**WHAT NEEDS TO BE DONE**
Could you transcribe exactly the lines from the one containing "This screenshot has" through the end of the listing below, both included, but none of the pictures?

(GIVEN RECORDS)

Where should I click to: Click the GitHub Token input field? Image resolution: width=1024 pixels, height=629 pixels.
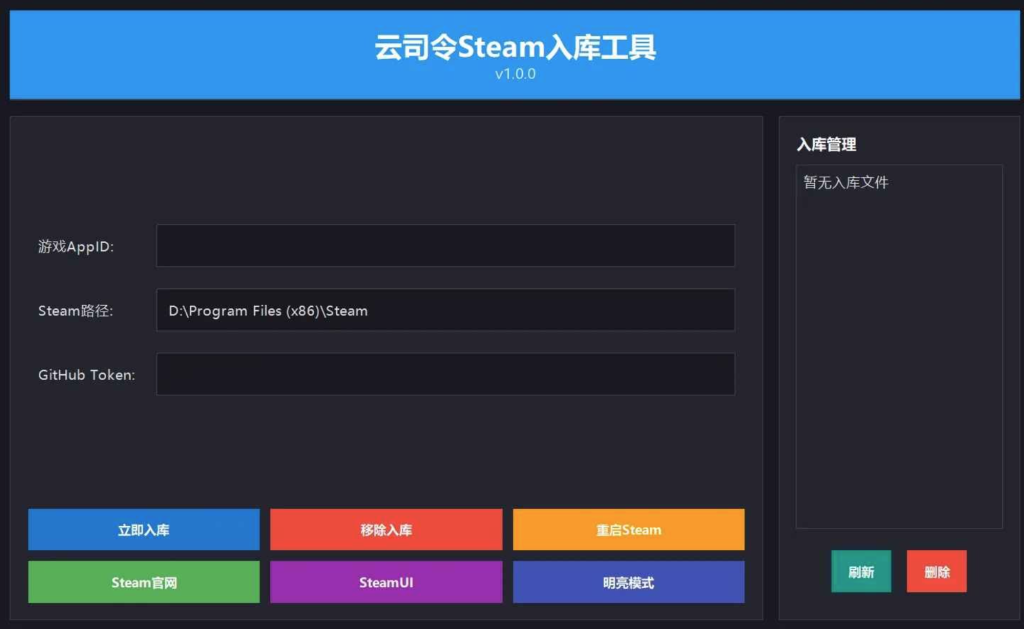coord(445,373)
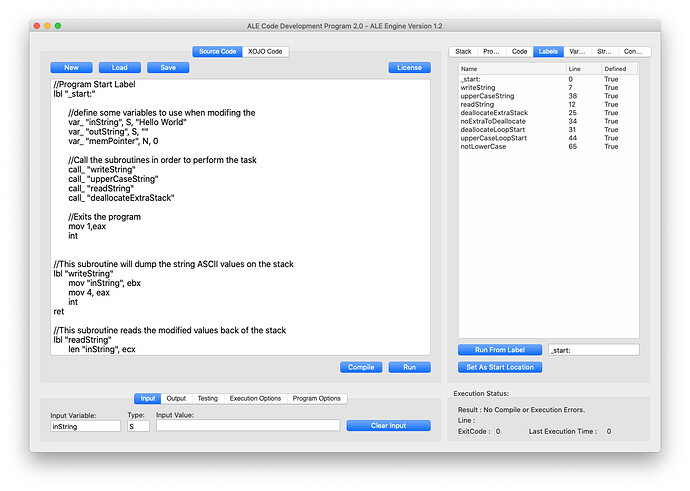
Task: Open the License window
Action: pyautogui.click(x=409, y=68)
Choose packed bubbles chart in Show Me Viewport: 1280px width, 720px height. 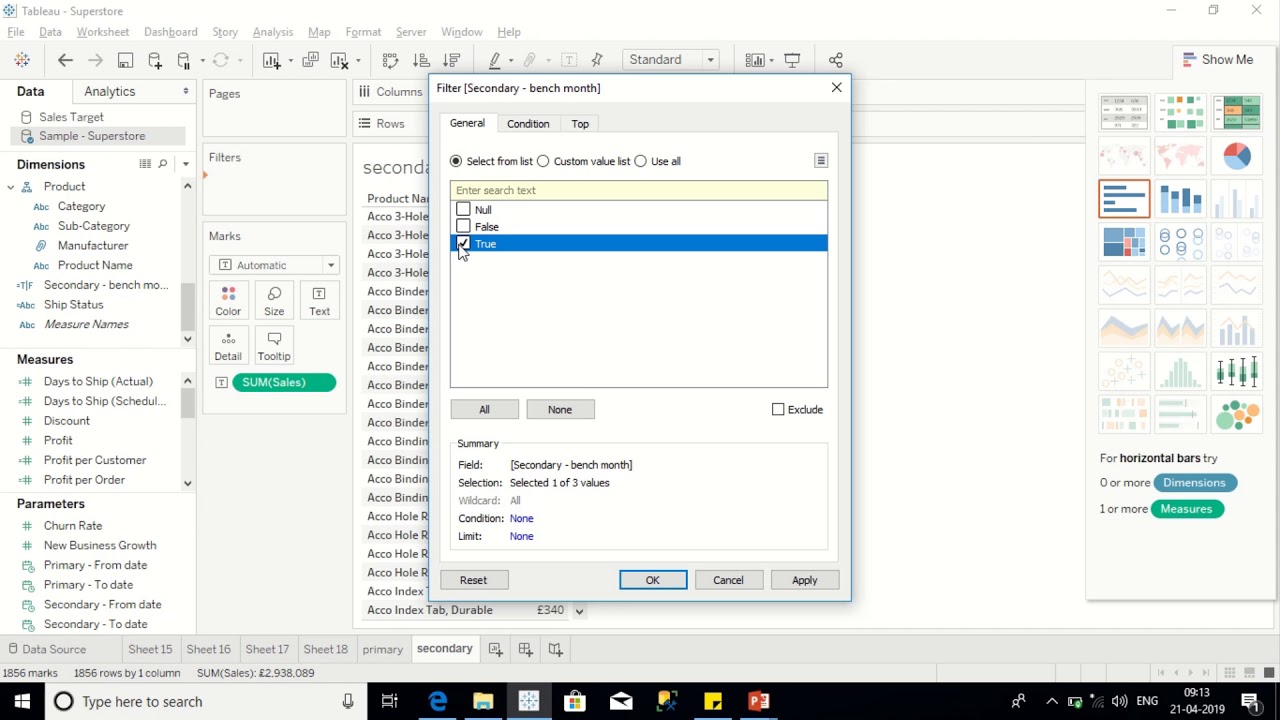point(1237,414)
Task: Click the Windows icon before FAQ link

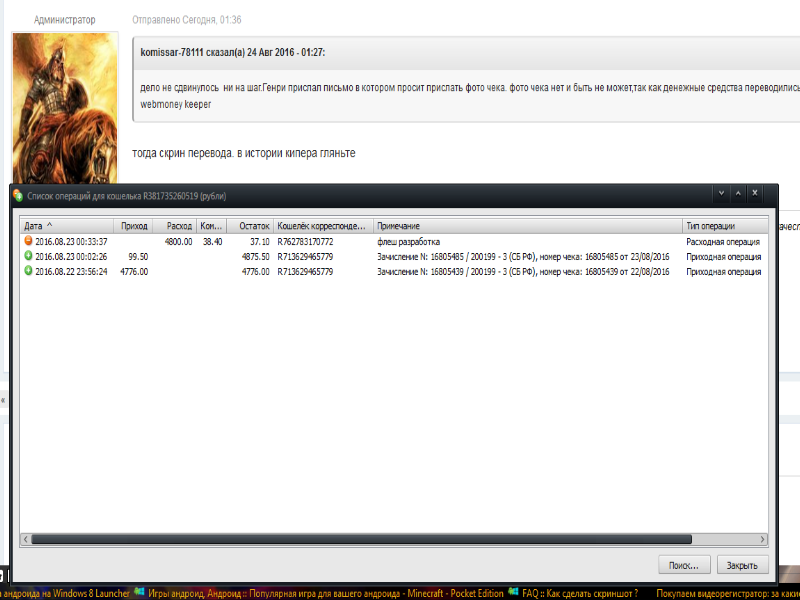Action: point(513,592)
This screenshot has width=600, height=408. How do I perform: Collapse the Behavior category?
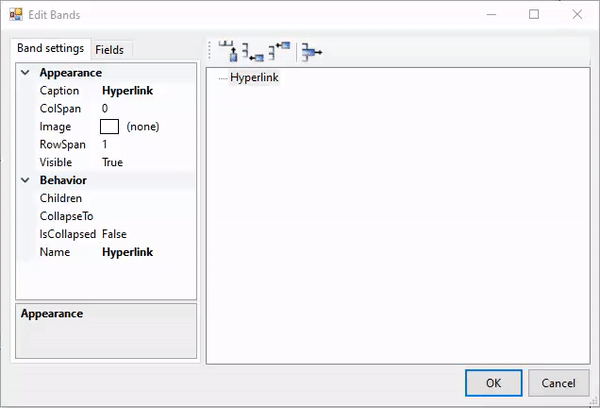point(25,181)
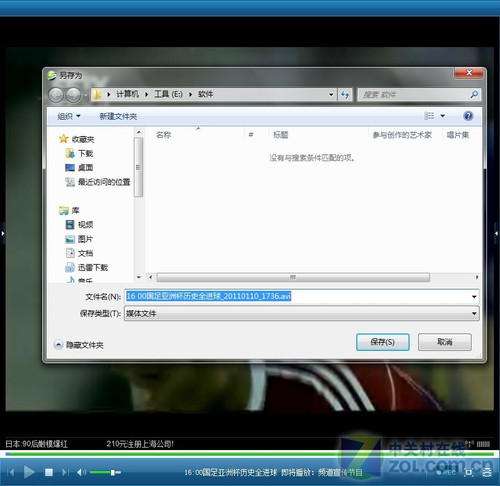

(End GIVEN RECORDS)

**ANSWER SPACE**
This screenshot has width=600, height=408. How do I perform: Collapse the Behavior category?
point(25,181)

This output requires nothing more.